Es habe schon immer gebrannt, sind sich beide Parteien einig. Ursache sei nicht der Klimawandel, sondern der Mensch – vom „Feuerterrorismus“ reden sie ständig. Das stimmt und stimmt aber auch nicht. 96 Prozent der Feuer gehen tatsächlich auf menschliches Handeln zurück. Von fahrlässigem Umgang mit offenem Feuer bis hin zu gezielter Brandstiftung ist alles dabei. Doch eine Sache ist, dass es brennt und die andere, wie es brennt. Die Feuer sind immer virulenter und kaum noch zu kontrollieren. Und das liegt sehr wohl am Klimawandel.
Regen
Die Hitzewelle trägt zum Ausmaß bei, die Veränderung der Niederschläge im Jahresablauf auch. Dieses Frühjahr regnete es viel – viel mehr als üblich –, während der Rest des Jahres trockener war als normal. Gestrüpp und Gräser wuchsen schnell und mehr als sonst, trockneten dann aus und bieten jetzt den Feuern reichlich Nährstoff. Die Teile von Kastilien und León sowie Galiciens, die jetzt abbrennen, gehören zu dem, was eigentlich als feuchtes, grünes Spanien gilt. Dort waren Tagestemperaturen bis zu 40 Grad und Nächte mit kaum unter 30 Grad bisher nicht normal. Dieses Jahr gab es sie – parallel zu den Waldbränden.
Dennoch will Spaniens Rechte vom Klimawandel nichts wissen. „Die Wissenschaftler sind sich nicht einmal einig, wie das Wetter morgen in Sevilla wird, wie soll da jemand wissen, was in 300 Jahren geschieht“, erklärte der ehemalige spanische Ministerpräsident Mariano Rajoy bereits 2015. Und der Bürgermeister von Madrid, José Luis Martínez Almeida, entschied sich bei der Antwort auf die Frage von Schülern, was für ihn wichtiger wäre, den Amazonas zu schützen oder Notre-Dame wieder aufzubauen, für zweites, da die Kathedrale in Paris ein Symbol unserer Kultur sei.
V0x geht noch einen Schritt weiter.

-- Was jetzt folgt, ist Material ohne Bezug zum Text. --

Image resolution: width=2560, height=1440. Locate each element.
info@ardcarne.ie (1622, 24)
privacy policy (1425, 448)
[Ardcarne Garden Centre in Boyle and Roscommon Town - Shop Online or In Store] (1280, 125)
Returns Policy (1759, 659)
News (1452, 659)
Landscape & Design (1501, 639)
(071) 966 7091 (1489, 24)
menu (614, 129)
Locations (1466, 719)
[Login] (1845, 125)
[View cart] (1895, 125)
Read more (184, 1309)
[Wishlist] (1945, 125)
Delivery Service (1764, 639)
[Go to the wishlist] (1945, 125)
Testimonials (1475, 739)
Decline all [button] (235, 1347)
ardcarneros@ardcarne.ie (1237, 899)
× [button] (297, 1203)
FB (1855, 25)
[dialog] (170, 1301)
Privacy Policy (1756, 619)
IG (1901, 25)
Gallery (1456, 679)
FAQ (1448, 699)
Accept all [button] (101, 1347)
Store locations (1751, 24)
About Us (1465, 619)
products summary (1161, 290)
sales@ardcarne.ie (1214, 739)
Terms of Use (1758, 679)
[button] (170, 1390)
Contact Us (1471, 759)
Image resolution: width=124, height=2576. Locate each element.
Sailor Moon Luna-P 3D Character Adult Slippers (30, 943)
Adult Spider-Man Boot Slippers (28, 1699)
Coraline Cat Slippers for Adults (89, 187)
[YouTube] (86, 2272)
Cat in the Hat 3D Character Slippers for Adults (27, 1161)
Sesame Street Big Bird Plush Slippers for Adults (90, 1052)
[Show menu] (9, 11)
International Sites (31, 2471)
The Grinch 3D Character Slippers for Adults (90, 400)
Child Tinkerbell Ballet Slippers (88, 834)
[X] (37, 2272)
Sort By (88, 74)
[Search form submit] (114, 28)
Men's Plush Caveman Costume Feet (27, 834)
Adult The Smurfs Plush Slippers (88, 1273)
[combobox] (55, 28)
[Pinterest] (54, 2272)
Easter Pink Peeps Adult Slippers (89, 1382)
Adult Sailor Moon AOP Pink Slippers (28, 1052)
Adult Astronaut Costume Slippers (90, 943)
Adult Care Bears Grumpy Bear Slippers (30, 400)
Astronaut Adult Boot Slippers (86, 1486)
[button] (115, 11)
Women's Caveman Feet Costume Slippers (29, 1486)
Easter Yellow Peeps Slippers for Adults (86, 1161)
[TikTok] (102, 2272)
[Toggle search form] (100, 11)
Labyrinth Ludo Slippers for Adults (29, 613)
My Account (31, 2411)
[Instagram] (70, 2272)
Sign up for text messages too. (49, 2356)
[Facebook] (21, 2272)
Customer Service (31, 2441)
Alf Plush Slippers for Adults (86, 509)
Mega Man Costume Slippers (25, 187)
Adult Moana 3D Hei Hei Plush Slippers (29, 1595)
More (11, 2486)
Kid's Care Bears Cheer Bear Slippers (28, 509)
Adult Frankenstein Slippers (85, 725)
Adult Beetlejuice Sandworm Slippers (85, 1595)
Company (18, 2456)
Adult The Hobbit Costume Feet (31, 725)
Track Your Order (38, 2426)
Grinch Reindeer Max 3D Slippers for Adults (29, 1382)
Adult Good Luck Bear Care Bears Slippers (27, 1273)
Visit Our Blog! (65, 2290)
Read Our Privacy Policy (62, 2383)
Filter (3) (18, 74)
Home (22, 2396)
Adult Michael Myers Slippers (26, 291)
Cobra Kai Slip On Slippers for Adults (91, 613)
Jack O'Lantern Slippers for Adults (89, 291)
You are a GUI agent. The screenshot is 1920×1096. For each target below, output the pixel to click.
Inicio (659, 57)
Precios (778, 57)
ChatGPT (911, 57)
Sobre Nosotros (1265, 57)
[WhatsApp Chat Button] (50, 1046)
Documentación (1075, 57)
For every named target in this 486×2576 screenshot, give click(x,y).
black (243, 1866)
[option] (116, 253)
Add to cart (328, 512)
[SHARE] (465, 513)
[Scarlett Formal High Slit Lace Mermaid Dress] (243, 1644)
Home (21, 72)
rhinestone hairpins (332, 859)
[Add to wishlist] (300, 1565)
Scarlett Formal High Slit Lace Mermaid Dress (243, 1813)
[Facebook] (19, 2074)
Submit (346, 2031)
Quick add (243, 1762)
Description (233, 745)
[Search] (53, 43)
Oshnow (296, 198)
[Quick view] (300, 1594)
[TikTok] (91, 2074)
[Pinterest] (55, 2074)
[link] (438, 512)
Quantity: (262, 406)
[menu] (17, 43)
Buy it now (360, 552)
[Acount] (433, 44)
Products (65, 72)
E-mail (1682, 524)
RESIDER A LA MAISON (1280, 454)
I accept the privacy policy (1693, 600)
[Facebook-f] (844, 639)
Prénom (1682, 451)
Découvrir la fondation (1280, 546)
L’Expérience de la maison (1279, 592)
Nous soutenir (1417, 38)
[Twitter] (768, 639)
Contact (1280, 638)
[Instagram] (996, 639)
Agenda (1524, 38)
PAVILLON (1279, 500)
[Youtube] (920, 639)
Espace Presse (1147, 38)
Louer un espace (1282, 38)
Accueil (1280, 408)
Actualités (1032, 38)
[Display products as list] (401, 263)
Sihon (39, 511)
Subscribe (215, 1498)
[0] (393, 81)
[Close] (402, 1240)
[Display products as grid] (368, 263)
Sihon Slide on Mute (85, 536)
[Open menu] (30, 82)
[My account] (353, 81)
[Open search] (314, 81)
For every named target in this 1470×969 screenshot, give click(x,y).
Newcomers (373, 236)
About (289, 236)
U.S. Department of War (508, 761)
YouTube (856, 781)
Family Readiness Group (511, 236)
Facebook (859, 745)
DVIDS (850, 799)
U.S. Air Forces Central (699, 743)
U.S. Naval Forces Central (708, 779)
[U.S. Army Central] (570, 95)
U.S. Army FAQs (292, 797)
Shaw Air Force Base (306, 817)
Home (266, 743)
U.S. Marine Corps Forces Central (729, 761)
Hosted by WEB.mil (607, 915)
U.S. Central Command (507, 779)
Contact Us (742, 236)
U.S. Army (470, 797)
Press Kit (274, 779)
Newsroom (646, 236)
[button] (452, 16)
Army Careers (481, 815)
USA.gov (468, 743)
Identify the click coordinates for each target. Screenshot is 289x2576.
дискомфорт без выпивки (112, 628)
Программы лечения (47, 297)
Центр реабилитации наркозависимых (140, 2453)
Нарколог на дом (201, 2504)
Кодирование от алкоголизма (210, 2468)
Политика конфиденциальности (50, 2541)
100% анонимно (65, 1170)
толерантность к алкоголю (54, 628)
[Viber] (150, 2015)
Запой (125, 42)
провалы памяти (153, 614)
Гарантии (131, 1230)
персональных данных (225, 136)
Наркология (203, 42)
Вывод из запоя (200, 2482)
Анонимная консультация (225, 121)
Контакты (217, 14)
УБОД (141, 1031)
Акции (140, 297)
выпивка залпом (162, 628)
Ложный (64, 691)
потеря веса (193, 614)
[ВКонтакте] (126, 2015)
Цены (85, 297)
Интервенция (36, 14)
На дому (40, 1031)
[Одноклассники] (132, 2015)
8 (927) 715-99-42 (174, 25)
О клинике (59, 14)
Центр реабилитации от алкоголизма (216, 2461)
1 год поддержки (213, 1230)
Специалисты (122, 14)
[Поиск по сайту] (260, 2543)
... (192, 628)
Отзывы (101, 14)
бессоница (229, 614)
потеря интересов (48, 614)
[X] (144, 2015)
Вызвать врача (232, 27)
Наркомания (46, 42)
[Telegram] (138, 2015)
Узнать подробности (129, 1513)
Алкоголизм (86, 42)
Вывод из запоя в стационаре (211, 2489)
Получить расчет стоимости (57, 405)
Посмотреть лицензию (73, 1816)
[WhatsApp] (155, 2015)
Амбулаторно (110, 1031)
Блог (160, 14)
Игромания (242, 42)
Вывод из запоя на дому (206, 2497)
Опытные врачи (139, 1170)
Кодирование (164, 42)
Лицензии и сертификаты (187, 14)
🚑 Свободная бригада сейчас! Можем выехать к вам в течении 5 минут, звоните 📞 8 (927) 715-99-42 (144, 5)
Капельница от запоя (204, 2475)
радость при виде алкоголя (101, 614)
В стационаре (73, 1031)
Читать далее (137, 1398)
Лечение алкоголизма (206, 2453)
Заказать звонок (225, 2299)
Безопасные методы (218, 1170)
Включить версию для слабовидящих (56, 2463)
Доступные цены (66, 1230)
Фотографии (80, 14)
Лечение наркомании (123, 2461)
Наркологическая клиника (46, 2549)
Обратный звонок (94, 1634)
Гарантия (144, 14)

Die Rechtsextremen beschuldigen die Umweltschützer, die Verantwortung für die Waldbrände zu tragen. „Da sie die Agenda 2030 verkaufen müssen, läuft es, wie es läuft. Sie lassen uns die Berge nicht säubern, sie lassen uns die Flüsse nicht säubern, sie lassen uns keinen einzigen Ast herausziehen, sie lassen die Tiere die Berge nicht säubern“, verbreitet Vox über ihre Influencer in den sozialen Netzwerken, auch wenn diese Aussagen keinerlei Wahrheitsgehalt haben. Denn in den Naturparks ist traditionelles Wirtschaften nicht verboten.
Landwirte
Doch schuld sind nicht die „Umweltschützer in der Stadt“. Schuld ist unter anderem die Landflucht und die wiederum ist Folge des Kapitalismus, in dem traditionelle Weidewirtschaft nicht mehr wettbewerbsfähig ist. Übrigens: 88 Prozent der Waldbrände gehen auf das Handeln ebenjener Landbevölkerung zurück, die von der Rechten hochgelobt wird. Bei 42,7 Prozent sind die Verursacher Landwirte, bei 30 Prozent Viehzüchter. Sie gehen sorgenlos mit Feuer um, als gebe es die trockenen Sommer nicht.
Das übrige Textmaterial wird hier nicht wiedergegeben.